## READING TEXT
☆ ☆ ☆ ☆ ☆
Formulating Dynamic Programming for EMS: State-Space and Cost Function

In our previous post Dynamic Programming: The Gold Standard, we established that DP acts as a “map” for finding the shortest path. However, for a computer to read this map, we cannot simply feed it a physical vehicle. We must provide it with Mathematical Equations.

This step is known as Mathematical Modelling. It serves as the backbone of any control systems. If the model is flawed, any subsequent optimisation results are rendered meaningless.

Today, we will translate the physical problem of an FCHEV into the language of Mathematics: State-Space representation and the Cost Function. 📐

1. System Modelling

Before managing energy, we must determine how much energy the vehicle requires to move. This is the Longitudinal Dynamics problem.

The power demand at the wheels ( $P_{req}$ ) at any time instance $t$ is calculated based on Newton’s Second Law:

F_{trac} = F_{aero} + F_{roll} + F_{grade} + m \cdot a

From the traction force, we can derive the electrical power required from the powertrain system (Fuel Cell + Battery), accounting for the efficiency of the electric motor and inverter:

P_{elec\_req}(t) = \frac{v(t)}{\eta_{motor}} \cdot \left( \frac{1}{2}\rho A C_d v(t)^2 + mgC_r \cos(\alpha) + mg \sin(\alpha) + m \frac{dv}{dt} \right)

Note: In the DP algorithm, since the driving cycle ( $v(t)$ and $\alpha(t)$ ) is known a priori, $P_{elec\_req}(t)$ acts as a disturbance input at each time step.

2. Optimisation Problem Formulation

To apply Dynamic Programming, we must structure the system into a standard Discrete-time Optimal Control format. This structure typically comprises three elements: $x$ (State), $u$ (Control), and $w$ (Disturbance).

a. State Variable ( $x$ )

The state variable represents the system’s “memory.” In the EMS problem for hybrid vehicles, the most critical time-varying variable is the Battery State of Charge (SOC).

x_k = SOC_k

The State Transition Equation from step $k$ to $k+1$ is defined as:

SOC_{k+1} = SOC_k - \frac{V_{oc} - \sqrt{V_{oc}^2 - 4 R_{int} P_{batt}(u_k)}}{2 R_{int} Q_{batt}} \cdot \Delta t

(Do not be alarmed; this is simply the current calculation formula $I = P/V$ , rewritten based on the simplified Rint battery model).

b. Control Variable ( $u$ )

This is the decision variable. We can choose to control either the battery current or the Fuel Cell power. Typically, I select the Fuel Cell Power as the control variable:

u_k = P_{fc,k}

c. Power Balance Constraint

At every instant, the energy supplied must equal the energy consumed:

P_{fc} + P_{batt} = P_{elec\_req}

Consequently, the battery power ( $P_{batt}$ ) becomes a dependent variable: $P_{batt} = P_{elec\_req} - P_{fc}$ .
☆ ☆ ☆ ☆ ☆
## MATERIAL
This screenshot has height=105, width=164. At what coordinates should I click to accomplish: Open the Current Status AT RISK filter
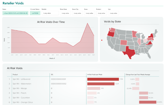pos(34,13)
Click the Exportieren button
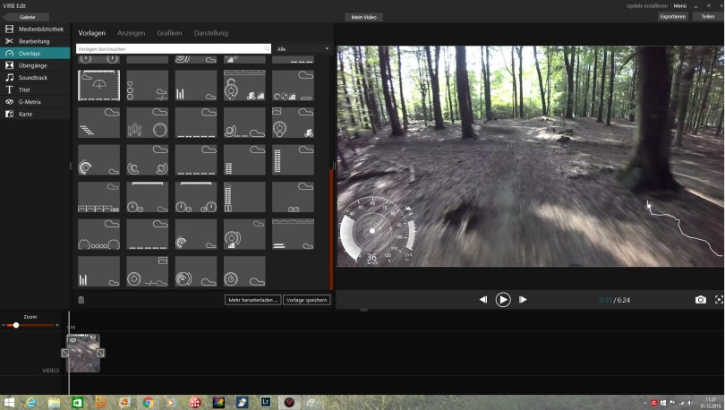The height and width of the screenshot is (410, 725). pyautogui.click(x=672, y=16)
☆ ☆ ☆ ☆ ☆
## TASK SET
A. Decide whether each statement agrees with the EMS modelling article: (i) the Battery State of Charge is the state variable, (ii) the author usually chooses battery current as the control variable, (iii) a flawed model still yields useful optimization results. Answer yes or no for each, quoting the deciding words of the article.
B. Please write out the EMS modelling article word for word from "Formulating Dynamic Programming" to "with Mathematical Equations.".
C. Extend the EMS modelling article onward from its final sentence.
The material is not needed here.

## THE ANSWERS
A.
(i) Yes: "In the EMS problem for hybrid vehicles, the most critical time-varying variable is the Battery State of Charge (SOC)."
(ii) No: "Typically, I select the Fuel Cell Power as the control variable"
(iii) No: "If the model is flawed, any subsequent optimisation results are rendered meaningless."

B.
Formulating Dynamic Programming for EMS: State-Space and Cost Function

In our previous post Dynamic Programming: The Gold Standard, we established that DP acts as a “map” for finding the shortest path. However, for a computer to read this map, we cannot simply feed it a physical vehicle. We must provide it with Mathematical Equations.

C.
3. The Cost Function ( $J$ )

The objective of DP is to find a control sequence $\pi = \{u_0, u_1, ..., u_{N-1}\}$ that minimizes a global cost function $J$ .

J = \sum_{k=0}^{N-1} L(x_k, u_k) + \Phi(x_N)

Where:

$L(x_k, u_k)$ (Instantaneous Cost): The cost incurred at each step. In this context, it represents the Hydrogen consumption (in grams) for that second. $L(x_k, u_k) = \dot{m}_{H2}(P_{fc,k}) \cdot \Delta t$ (The value $\dot{m}_{H2}$ is obtained from the Fuel Cell efficiency map).
$\Phi(x_N)$ (Terminal Cost): The penalty cost at the final step.
- To ensure a fair comparison, we typically enforce a Charge-Sustaining condition, where the final SOC must equal the initial SOC ( $SOC_{end} = SOC_{start}$ ).
- If the vehicle finishes the cycle with a deviated SOC, a massive penalty (Infinity) is applied to $J$ , forcing the DP algorithm to find an alternative path that satisfies the condition.

4. System Constraints

While mathematics allows $P_{fc}$ to be infinite, physics does not. We must impose strict Inequality Constraints:

Fuel Cell Constraints: $0 \le P_{fc} \le P_{fc}^{max}$ $- \Delta P_{down} \le (P_{fc,k} - P_{fc,k-1}) \le \Delta P_{up} \quad (\text{Ramp rate limits})$
Battery Constraints: $SOC_{min} \le SOC_k \le SOC_{max} \quad (\text{e.g., } 0.4 - 0.8)$ $P_{batt}^{min} \le P_{batt,k} \le P_{batt}^{max}$

5. Numerical Example (Case Study)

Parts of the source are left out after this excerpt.